— Description of the task —
The answer must be every line below that holds the word "section".

Segment Open

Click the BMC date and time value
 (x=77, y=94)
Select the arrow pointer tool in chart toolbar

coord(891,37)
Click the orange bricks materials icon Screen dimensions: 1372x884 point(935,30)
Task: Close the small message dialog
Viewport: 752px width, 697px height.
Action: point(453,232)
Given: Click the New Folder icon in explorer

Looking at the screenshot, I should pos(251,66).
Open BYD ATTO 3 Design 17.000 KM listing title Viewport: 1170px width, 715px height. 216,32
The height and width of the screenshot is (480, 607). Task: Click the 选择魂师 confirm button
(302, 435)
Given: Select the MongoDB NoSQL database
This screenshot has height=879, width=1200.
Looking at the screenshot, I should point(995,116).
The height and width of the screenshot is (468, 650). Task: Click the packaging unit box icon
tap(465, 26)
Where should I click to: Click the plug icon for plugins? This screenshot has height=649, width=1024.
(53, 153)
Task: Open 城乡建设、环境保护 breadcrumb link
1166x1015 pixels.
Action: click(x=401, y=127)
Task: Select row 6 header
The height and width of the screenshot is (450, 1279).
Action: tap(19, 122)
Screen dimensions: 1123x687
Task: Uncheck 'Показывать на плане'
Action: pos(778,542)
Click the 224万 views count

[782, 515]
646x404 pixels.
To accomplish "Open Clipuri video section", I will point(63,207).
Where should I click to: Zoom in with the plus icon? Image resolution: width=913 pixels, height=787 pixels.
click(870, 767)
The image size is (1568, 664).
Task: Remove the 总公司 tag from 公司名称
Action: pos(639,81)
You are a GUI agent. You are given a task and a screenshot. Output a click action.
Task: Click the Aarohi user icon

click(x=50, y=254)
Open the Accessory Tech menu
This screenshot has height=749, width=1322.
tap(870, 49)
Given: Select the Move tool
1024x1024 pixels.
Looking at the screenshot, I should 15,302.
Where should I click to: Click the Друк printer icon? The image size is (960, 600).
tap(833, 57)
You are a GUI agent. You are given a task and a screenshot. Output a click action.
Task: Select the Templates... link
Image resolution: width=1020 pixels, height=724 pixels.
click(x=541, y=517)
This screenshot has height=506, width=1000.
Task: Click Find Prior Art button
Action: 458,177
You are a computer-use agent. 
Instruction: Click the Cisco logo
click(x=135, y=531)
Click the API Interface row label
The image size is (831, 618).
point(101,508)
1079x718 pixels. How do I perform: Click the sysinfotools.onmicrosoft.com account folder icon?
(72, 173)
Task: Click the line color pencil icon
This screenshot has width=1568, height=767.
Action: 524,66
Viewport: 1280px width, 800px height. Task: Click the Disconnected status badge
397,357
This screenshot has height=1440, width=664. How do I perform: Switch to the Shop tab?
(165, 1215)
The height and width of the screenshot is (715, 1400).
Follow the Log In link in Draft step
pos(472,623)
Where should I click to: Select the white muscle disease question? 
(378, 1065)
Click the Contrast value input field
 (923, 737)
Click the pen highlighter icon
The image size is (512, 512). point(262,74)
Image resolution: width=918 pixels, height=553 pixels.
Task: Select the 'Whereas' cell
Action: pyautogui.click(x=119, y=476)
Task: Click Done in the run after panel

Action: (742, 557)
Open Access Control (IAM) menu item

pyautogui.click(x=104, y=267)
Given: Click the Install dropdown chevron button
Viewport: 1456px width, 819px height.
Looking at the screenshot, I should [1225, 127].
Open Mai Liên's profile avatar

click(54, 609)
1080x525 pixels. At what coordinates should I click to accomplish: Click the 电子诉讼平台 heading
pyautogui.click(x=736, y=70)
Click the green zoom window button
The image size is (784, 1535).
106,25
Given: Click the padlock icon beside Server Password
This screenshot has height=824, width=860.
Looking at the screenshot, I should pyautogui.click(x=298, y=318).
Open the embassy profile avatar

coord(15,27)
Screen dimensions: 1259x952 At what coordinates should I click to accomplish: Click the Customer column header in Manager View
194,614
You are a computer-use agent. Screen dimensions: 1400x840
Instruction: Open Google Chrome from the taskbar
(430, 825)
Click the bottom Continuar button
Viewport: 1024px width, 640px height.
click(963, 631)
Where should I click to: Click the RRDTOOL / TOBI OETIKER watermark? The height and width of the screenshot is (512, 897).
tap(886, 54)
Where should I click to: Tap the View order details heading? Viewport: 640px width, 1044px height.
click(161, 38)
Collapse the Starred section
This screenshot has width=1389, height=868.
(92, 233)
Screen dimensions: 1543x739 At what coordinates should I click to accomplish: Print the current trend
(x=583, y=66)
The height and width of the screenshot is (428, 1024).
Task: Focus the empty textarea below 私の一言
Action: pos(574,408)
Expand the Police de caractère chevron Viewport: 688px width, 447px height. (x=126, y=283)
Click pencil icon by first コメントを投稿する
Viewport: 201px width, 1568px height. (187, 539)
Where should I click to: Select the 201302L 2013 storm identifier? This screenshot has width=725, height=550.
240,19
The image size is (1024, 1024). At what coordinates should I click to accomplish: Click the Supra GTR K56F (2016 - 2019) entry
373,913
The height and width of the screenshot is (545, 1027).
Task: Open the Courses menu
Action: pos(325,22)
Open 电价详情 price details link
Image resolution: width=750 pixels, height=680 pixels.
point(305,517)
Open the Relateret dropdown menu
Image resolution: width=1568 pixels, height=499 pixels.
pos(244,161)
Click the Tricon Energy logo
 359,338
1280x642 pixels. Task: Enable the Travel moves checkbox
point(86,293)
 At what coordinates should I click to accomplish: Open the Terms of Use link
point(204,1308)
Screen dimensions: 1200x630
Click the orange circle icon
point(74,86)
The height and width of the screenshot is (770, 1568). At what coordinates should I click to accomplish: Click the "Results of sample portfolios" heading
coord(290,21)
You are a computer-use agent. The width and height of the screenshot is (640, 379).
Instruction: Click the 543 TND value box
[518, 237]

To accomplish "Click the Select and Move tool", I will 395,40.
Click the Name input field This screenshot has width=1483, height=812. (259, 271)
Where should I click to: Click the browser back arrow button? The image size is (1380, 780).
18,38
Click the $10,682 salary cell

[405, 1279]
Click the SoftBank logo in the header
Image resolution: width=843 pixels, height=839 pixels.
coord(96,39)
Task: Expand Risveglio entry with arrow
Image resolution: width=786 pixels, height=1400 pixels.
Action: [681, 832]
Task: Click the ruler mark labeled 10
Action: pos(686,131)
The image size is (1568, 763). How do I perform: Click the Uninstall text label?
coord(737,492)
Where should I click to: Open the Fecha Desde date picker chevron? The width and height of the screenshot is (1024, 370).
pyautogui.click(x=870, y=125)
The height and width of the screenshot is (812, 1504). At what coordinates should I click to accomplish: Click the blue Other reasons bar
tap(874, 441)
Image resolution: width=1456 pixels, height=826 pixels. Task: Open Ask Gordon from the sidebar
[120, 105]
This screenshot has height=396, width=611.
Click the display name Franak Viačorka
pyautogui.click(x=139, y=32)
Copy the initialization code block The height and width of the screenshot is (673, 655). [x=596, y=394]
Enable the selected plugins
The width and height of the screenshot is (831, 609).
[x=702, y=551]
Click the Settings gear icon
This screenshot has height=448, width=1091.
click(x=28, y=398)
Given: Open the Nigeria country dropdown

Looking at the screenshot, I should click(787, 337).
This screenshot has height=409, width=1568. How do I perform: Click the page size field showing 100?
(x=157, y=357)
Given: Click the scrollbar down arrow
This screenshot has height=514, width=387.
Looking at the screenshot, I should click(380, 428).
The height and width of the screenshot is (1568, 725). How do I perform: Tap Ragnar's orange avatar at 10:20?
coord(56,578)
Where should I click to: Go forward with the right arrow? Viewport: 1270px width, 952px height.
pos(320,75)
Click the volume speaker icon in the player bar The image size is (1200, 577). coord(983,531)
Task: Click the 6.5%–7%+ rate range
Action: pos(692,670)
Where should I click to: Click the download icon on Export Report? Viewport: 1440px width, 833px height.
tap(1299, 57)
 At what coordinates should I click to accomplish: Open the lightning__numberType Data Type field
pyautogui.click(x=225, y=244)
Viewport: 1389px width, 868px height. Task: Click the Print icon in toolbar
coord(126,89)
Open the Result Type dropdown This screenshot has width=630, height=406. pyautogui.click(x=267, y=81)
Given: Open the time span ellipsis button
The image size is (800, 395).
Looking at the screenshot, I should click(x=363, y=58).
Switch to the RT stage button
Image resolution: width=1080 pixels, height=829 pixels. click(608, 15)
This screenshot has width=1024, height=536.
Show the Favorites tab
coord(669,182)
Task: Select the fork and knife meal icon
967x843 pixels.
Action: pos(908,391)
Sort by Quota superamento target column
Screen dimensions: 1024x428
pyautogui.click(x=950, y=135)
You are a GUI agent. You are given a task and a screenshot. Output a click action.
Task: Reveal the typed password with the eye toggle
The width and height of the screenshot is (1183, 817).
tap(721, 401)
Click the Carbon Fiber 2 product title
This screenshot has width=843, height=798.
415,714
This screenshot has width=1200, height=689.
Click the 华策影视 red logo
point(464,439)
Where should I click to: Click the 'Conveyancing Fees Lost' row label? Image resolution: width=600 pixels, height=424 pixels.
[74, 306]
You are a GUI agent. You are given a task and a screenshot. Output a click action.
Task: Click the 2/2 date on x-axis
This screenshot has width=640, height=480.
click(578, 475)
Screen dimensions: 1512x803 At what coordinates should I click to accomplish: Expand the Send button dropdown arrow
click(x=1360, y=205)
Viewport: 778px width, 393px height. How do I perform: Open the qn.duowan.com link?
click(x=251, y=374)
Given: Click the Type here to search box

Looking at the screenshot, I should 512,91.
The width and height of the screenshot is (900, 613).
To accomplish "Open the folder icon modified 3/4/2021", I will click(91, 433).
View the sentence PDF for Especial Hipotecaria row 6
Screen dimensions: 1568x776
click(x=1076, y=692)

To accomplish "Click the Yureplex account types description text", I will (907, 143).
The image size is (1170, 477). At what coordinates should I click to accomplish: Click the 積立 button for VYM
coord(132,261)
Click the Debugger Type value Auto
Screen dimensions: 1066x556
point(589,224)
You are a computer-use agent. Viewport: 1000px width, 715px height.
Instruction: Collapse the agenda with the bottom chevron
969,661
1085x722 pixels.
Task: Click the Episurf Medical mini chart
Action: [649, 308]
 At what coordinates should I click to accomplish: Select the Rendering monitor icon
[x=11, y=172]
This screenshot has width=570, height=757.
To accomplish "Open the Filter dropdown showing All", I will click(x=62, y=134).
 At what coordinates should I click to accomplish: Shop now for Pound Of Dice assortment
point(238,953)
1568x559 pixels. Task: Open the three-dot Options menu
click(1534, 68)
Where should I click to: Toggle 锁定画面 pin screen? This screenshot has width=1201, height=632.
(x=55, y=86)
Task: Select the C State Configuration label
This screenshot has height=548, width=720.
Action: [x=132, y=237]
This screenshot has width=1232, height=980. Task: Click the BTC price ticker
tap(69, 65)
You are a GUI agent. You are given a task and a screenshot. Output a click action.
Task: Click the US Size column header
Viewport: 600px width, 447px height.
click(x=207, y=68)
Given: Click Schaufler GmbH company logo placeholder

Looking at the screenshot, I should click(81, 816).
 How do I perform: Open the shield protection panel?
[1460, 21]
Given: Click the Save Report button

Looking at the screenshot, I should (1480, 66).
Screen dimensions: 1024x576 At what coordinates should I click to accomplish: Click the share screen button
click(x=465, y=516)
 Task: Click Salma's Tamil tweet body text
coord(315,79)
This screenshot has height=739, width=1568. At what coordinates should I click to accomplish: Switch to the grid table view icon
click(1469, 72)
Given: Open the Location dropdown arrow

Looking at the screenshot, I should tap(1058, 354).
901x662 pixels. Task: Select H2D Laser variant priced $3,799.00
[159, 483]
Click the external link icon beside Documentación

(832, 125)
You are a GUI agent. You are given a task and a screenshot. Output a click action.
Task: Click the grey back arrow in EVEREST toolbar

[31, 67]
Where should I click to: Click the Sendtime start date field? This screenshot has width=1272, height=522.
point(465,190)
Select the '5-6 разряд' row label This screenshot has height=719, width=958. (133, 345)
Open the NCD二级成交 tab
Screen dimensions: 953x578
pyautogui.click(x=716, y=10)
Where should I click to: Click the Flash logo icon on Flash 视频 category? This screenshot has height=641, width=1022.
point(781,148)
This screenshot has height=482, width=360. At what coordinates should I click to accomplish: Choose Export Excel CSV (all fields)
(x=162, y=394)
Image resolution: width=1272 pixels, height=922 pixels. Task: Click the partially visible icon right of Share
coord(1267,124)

Segment Closed

— Solution to the exercise —
To accomplish "Open Clipuri video section", I will point(63,207).
Collapse the Starred section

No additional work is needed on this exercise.